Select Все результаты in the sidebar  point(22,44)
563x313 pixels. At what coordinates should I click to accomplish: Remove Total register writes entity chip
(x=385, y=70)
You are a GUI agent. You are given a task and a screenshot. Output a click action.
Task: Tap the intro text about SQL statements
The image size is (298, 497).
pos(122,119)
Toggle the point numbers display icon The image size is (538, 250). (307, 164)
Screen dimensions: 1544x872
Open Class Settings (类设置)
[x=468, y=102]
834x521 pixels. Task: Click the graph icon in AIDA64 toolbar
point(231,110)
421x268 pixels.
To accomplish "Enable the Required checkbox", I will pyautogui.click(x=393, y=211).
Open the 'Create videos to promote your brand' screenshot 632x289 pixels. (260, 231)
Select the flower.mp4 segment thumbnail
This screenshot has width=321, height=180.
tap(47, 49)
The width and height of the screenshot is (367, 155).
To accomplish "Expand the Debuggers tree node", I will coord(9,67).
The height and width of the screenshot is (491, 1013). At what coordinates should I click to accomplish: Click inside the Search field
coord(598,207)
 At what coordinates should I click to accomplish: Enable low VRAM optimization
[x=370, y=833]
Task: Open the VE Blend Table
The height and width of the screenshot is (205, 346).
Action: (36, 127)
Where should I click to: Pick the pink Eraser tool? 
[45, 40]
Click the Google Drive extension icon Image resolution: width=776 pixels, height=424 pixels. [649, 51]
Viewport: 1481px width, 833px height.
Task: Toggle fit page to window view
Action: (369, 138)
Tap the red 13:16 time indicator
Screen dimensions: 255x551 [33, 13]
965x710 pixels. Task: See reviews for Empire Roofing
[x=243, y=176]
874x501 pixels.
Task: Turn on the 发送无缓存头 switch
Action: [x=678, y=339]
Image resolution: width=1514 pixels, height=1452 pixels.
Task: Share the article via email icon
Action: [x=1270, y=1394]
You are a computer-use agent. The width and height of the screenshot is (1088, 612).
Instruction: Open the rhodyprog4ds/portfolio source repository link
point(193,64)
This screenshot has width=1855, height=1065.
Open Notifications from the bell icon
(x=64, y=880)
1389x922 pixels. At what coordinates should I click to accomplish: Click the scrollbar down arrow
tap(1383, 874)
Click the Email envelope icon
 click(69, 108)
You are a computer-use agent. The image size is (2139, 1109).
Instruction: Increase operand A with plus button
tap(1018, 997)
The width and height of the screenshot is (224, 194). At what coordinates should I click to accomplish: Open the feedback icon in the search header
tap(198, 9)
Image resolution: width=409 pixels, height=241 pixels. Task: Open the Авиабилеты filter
------------------------
> _REQUEST_
Rewrite the records above as a two-column Markdown table headed Row and Text, with one line per row and a running number in the first column. Omit blank lines.

> _OUTPUT FOR THIS EXERCISE_
| Row | Text |
|---|---|
| 1 | Select Все результаты in the sidebar  point(22,44) |
| 2 | 563x313 pixels. At what coordinates should I click to accomplish: Remove Total register writes entity chip |
| 3 | (x=385, y=70) |
| 4 | You are a GUI agent. You are given a task and a screenshot. Output a click action. |
| 5 | Task: Tap the intro text about SQL statements |
| 6 | The image size is (298, 497). |
| 7 | pos(122,119) |
| 8 | Toggle the point numbers display icon The image size is (538, 250). (307, 164) |
| 9 | Screen dimensions: 1544x872 |
| 10 | Open Class Settings (类设置) |
| 11 | [x=468, y=102] |
| 12 | 834x521 pixels. Task: Click the graph icon in AIDA64 toolbar |
| 13 | point(231,110) |
| 14 | 421x268 pixels. |
| 15 | To accomplish "Enable the Required checkbox", I will pyautogui.click(x=393, y=211). |
| 16 | Open the 'Create videos to promote your brand' screenshot 632x289 pixels. (260, 231) |
| 17 | Select the flower.mp4 segment thumbnail |
| 18 | This screenshot has width=321, height=180. |
| 19 | tap(47, 49) |
| 20 | The width and height of the screenshot is (367, 155). |
| 21 | To accomplish "Expand the Debuggers tree node", I will coord(9,67). |
| 22 | The height and width of the screenshot is (491, 1013). At what coordinates should I click to accomplish: Click inside the Search field |
| 23 | coord(598,207) |
| 24 |  At what coordinates should I click to accomplish: Enable low VRAM optimization |
| 25 | [x=370, y=833] |
| 26 | Task: Open the VE Blend Table |
| 27 | The height and width of the screenshot is (205, 346). |
| 28 | Action: (36, 127) |
| 29 | Where should I click to: Pick the pink Eraser tool?  |
| 30 | [45, 40] |
| 31 | Click the Google Drive extension icon Image resolution: width=776 pixels, height=424 pixels. [649, 51] |
| 32 | Viewport: 1481px width, 833px height. |
| 33 | Task: Toggle fit page to window view |
| 34 | Action: (369, 138) |
| 35 | Tap the red 13:16 time indicator |
| 36 | Screen dimensions: 255x551 [33, 13] |
| 37 | 965x710 pixels. Task: See reviews for Empire Roofing |
| 38 | [x=243, y=176] |
| 39 | 874x501 pixels. |
| 40 | Task: Turn on the 发送无缓存头 switch |
| 41 | Action: [x=678, y=339] |
| 42 | Image resolution: width=1514 pixels, height=1452 pixels. |
| 43 | Task: Share the article via email icon |
| 44 | Action: [x=1270, y=1394] |
| 45 | You are a computer-use agent. The width and height of the screenshot is (1088, 612). |
| 46 | Instruction: Open the rhodyprog4ds/portfolio source repository link |
| 47 | point(193,64) |
| 48 | This screenshot has width=1855, height=1065. |
| 49 | Open Notifications from the bell icon |
| 50 | (x=64, y=880) |
| 51 | 1389x922 pixels. At what coordinates should I click to accomplish: Click the scrollbar down arrow |
| 52 | tap(1383, 874) |
| 53 | Click the Email envelope icon |
| 54 |  click(69, 108) |
| 55 | You are a computer-use agent. The image size is (2139, 1109). |
| 56 | Instruction: Increase operand A with plus button |
| 57 | tap(1018, 997) |
| 58 | The width and height of the screenshot is (224, 194). At what coordinates should I click to accomplish: Open the feedback icon in the search header |
| 59 | tap(198, 9) |
| 60 | Image resolution: width=409 pixels, height=241 pixels. Task: Open the Авиабилеты filter |